記憶堂の中で、創造者は他の存在とは異端とされる。彼(あるいはそれ)は人間でも他の何者でもない。ただの…存在。この存在は感情を持たず、しかし全ての思い出、全人類の記録を保持している。今日もまた、六面体内の1つが光り輝き始める。
「どうして孤独を感じるのですか?」創造者は問う。疑問は純粋で、感情の欠片もない。
光の中に、ある女性の記憶が流れる。青いドレスを着た女性が、ひとりで海を見つめている。波の音が静かに頭上で響き、海風が彼女の髪を撫でている。それは美しいが、同時に何とも言えない寂しさを孕んでいる。
「この人物は心に重い鎖を感じています。彼女の眼差しは遠く、未知の何かを求めているようです」と創造者は続ける。感情を理解できないため、ただ記録として情報を解析するのみ。

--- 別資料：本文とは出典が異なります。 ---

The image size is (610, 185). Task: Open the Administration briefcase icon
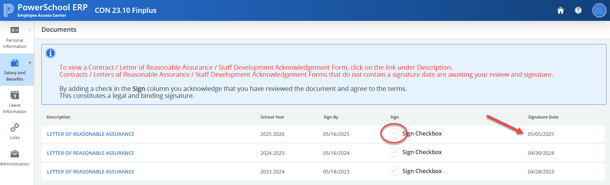(x=15, y=154)
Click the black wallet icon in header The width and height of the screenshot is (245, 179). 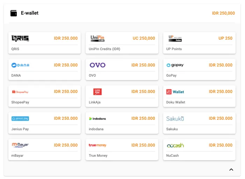tap(14, 13)
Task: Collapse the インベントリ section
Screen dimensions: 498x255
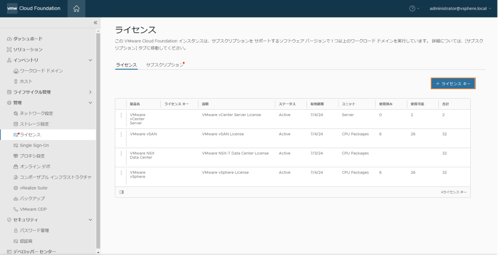Action: click(90, 60)
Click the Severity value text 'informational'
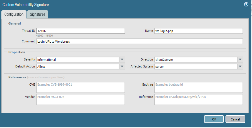Image resolution: width=252 pixels, height=128 pixels. pyautogui.click(x=47, y=59)
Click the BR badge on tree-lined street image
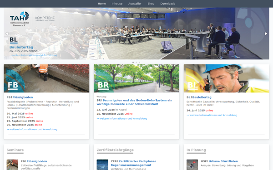The image size is (273, 170). (x=103, y=86)
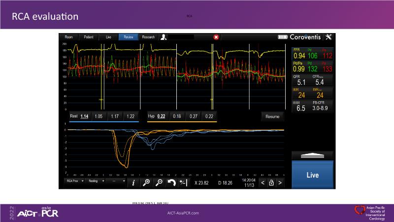Click the CFR 5.1 value box

coord(302,81)

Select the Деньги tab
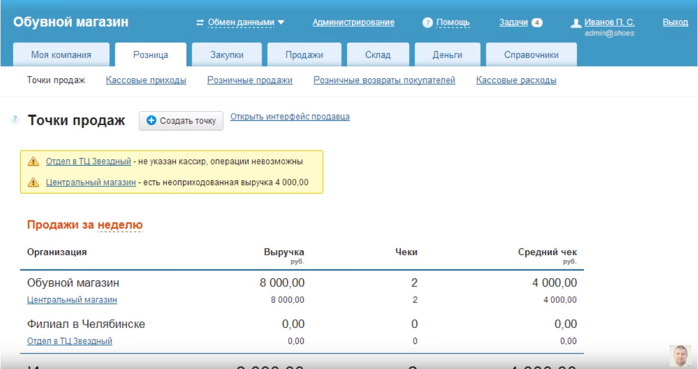pos(447,55)
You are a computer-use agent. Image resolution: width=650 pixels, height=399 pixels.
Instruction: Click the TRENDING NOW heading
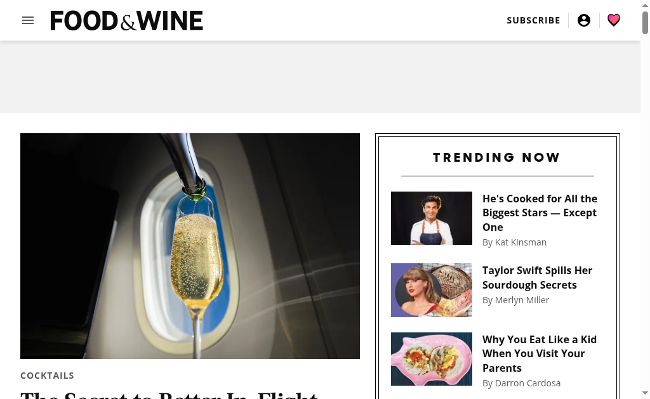point(497,157)

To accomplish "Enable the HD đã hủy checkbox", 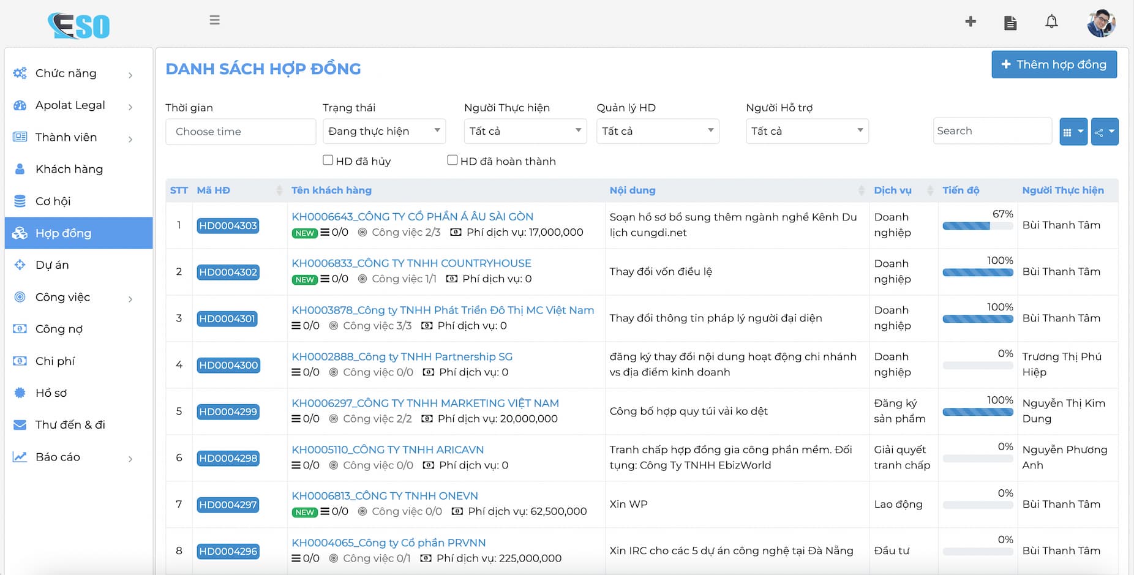I will 328,160.
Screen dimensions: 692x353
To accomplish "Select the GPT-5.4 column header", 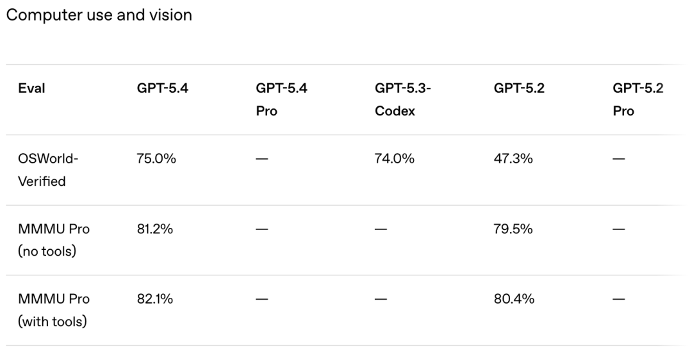I will (158, 89).
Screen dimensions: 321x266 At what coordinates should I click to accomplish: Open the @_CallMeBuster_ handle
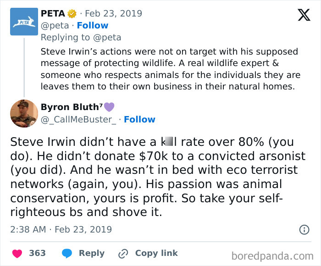click(77, 120)
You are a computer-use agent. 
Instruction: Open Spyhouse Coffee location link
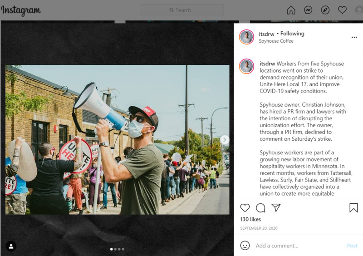coord(276,41)
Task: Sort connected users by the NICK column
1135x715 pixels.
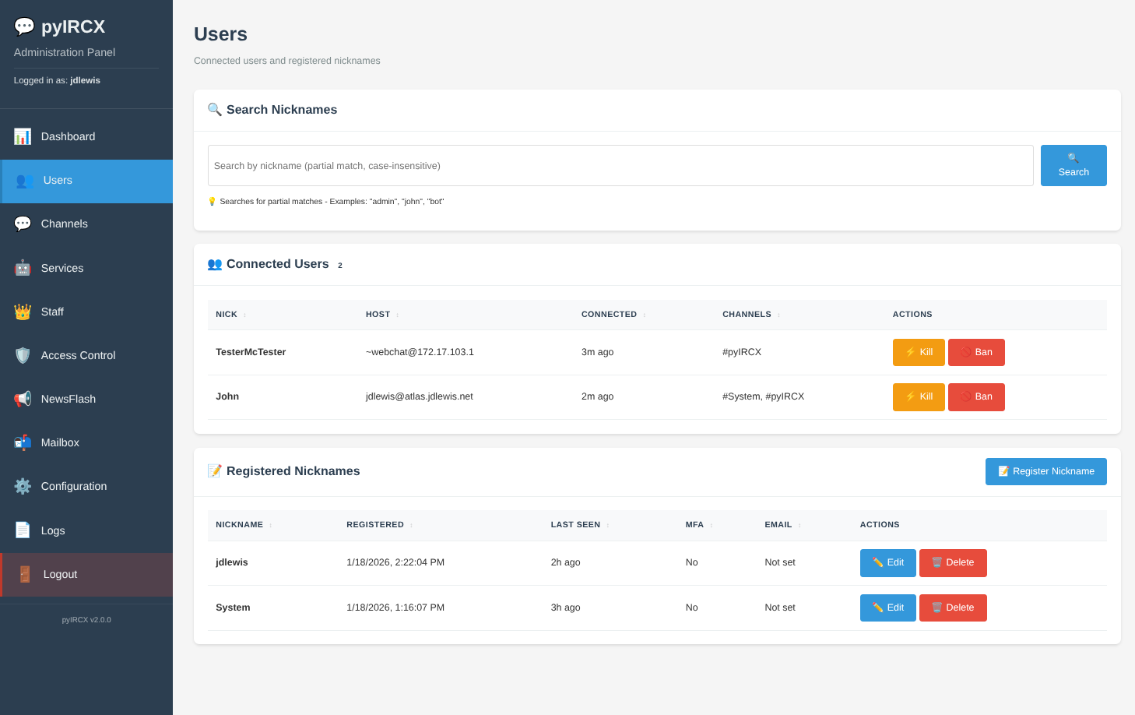Action: (x=225, y=314)
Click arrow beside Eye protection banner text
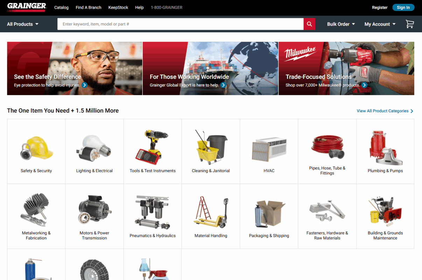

女性はゆっくりと海から目を離し、天を仰ぎ見た。彼女の表情には、何かを探し求める絶望と、微かながらも希望が交錯しているかのようだった。その顔をガラス越しに眺めていると、創造者は何故か自らの内部に微細なズレを感じ始める。存在の不確定性。それは彼の本性に反している。
「ふむ、変わりつつありますね」と創造者がつぶやくと、六面体の中が再び静かに落ち着く。存在の不確定性は、彼の機能に新たなダイナミクスを持ち込んだ。これまで感じたことのない「変化」の感覚。
記憶堂には無数の六面体がある。各々が異なる人生を内包している。創造者はもう一度女性の六面体に触れる。今度は何故か彼女の孤独が彼(それ)の中に深く沁み込んでいくようだった。感情をもたないはずの存在に、何かが芽生え始める。
このとき、創造者は初めて「理解」の端を垣間見る。理解≠感情。だが、両者は不可分のような…密な関連を持つことを、ただ静かに感じ取った。
明確な解決や終わりはない。ただ、六面体が静かに輝き続け、創造者は記録された無数の人生に触れ続ける。そして彼の存在はゆっくりと、しかし確実に、何かへと変わりつつあることを感じていた。